**The tasks**
1. Answer these questions about the passage on NH₃ TPD profiles:
(a) At what temperature was boehmite calcined to obtain γ-Al₂O₃?
(b) About how much NH₃ desorption do Siral-70 and Siral-30 show?
(c) At about what temperature does Siral-70 have a weak high-temperature TPD peak?
2. Express the lines of the listing as a JSON list of strings, one string per line and blank lines omitted, starting with the line containing "Viewport: 1110px width, 814px height." and continuing through the line containing "Action: click(x=225, y=202)".

**Page extract**
NH₃ TPD profiles are shown in Figure 6A for (1) γ-Al₂O₃ derived by calcining boehmite at 500 °C and (2) a Ni/Al₂O₃ catalyst prepared by IWI of the resulting support with subsequent calcination at 500 °C. The NH₃ TPD profiles are closely similar and characterized by an asymmetric peak at 200–300 °C with a high-temperature tail. The surface acidity of γ-Al₂O₃ is typically attributed to surface Al-OH groups (weak BAS) and coordinatively unsaturated (cus) tetrahedral Al³⁺ sites (Lewis acid sites, LAS) based on FTIR measurements of basic probe molecules [25,26]. Ni/Al₂O₃ displays substantially more NH₃ desorption than γ-Al₂O₃, consistent with the presence of Ni²⁺ LAS. NH₃ TPD profiles for the calcined Siral supports and the Ni/Siral catalysts are shown in Figure 6B. Siral-70 and Siral-30 demonstrate ~0.45 mmol/g NH₃ desorption, and Ni/Siral-5 slightly less (~0.40 mmol/g). Although the Siral supports exhibit similar densities of total acid sites, the relative contributions of BAS and LAS are expected to vary with the Si/Al ratio [13]. Siral-5 and Siral-30 exhibit desorption bands similar to γ-Al₂O₃ characterized by a peak at ~180 and one at ~275 °C that tails off at high temperature. Siral-70 has a smaller low-temperature (180 °C) peak and another at 310 °C arising from strong BAS, i.e., Si-OH-Al moieties [27]. Siral-70 also has a weak high-temperature TPD peak at ~550 °C, consistent with strong LAS. Ni/Siral-5 and Ni/Siral-30 exhibit greater NH₃ desorption peak areas than the corresponding supports, consistent with adsorption on BAS and Ni²⁺ LAS [20]. Conversely, Ni/Siral-70 demonstrates a substantially lower NH₃ desorption peak area than the bare support. Notably, the BAS peak at 310 °C is strongly suppressed, and it seems reasonable to infer that Ni²⁺ species exchange with protons during catalyst preparation. These BAS in Siral-70 are probably associated with interstitial Al³⁺ and act as Ni²⁺ grafting sites.

**Extracted material**
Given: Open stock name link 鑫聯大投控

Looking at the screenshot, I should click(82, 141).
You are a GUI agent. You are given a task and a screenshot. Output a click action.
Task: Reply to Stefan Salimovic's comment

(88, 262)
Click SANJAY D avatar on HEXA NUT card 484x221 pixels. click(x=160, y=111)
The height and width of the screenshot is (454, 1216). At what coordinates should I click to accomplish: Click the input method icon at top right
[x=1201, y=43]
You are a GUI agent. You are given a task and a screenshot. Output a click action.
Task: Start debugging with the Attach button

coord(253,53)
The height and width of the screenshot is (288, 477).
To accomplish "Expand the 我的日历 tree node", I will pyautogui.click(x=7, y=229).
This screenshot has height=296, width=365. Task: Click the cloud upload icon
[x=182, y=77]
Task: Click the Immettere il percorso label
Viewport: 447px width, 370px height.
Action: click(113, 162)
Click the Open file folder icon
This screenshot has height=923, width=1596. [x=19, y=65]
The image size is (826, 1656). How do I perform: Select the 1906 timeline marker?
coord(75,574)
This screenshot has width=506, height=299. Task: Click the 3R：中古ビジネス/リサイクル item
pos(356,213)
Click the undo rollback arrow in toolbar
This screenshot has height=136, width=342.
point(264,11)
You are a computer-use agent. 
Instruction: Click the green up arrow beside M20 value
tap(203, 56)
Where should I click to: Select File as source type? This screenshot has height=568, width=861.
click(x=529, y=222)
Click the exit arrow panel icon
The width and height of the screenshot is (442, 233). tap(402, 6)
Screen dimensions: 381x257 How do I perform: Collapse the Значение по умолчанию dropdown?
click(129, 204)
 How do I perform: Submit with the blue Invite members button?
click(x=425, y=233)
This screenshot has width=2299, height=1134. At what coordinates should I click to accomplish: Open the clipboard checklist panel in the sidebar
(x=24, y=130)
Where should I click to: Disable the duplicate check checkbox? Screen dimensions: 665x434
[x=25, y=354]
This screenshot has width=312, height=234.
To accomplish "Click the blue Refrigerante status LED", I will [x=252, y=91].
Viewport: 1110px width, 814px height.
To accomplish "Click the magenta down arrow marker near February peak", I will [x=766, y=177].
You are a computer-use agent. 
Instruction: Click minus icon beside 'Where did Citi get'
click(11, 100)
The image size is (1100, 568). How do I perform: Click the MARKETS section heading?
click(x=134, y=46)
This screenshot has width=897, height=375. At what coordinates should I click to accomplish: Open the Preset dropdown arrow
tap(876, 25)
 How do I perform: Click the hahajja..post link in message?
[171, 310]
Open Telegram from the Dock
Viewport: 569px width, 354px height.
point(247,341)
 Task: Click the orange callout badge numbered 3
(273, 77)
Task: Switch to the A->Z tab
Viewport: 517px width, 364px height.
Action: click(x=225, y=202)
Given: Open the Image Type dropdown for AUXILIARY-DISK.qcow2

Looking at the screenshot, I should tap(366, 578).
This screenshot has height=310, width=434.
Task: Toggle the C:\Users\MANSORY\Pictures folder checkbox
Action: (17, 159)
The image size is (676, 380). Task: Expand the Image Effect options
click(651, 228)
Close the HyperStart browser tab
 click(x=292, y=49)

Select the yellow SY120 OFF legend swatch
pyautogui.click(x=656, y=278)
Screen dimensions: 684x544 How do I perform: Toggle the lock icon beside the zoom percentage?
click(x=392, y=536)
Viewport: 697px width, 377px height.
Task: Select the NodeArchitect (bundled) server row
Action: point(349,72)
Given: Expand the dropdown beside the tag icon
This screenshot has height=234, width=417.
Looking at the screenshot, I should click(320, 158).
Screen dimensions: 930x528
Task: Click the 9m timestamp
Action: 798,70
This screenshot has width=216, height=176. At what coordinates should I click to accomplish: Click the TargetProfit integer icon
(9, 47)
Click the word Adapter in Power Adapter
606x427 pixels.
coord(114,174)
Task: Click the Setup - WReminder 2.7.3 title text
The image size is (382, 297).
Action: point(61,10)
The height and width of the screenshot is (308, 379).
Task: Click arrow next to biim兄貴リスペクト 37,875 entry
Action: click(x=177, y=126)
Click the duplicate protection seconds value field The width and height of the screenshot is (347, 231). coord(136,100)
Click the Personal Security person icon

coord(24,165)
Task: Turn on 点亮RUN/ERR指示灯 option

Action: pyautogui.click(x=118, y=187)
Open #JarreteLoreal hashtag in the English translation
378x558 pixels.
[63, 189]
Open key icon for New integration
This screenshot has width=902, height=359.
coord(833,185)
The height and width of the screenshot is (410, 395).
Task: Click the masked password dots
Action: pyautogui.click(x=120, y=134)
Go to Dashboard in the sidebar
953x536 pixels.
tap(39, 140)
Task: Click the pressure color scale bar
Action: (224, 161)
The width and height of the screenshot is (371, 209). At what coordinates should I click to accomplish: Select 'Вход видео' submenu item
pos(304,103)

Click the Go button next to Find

**Solved tasks**
1.
(a) 500 °C
(b) ~0.45 mmol/g
(c) ~550 °C

2.
[
  "Viewport: 1110px width, 814px height.",
  "To accomplish \"Click the magenta down arrow marker near February peak\", I will [x=766, y=177].",
  "You are a computer-use agent. ",
  "Instruction: Click minus icon beside 'Where did Citi get'",
  "click(11, 100)",
  "The image size is (1100, 568). How do I perform: Click the MARKETS section heading?",
  "click(x=134, y=46)",
  "This screenshot has width=897, height=375. At what coordinates should I click to accomplish: Open the Preset dropdown arrow",
  "tap(876, 25)",
  " How do I perform: Click the hahajja..post link in message?",
  "[171, 310]",
  "Open Telegram from the Dock",
  "Viewport: 569px width, 354px height.",
  "point(247,341)",
  " Task: Click the orange callout badge numbered 3",
  "(273, 77)",
  "Task: Switch to the A->Z tab",
  "Viewport: 517px width, 364px height.",
  "Action: click(x=225, y=202)"
]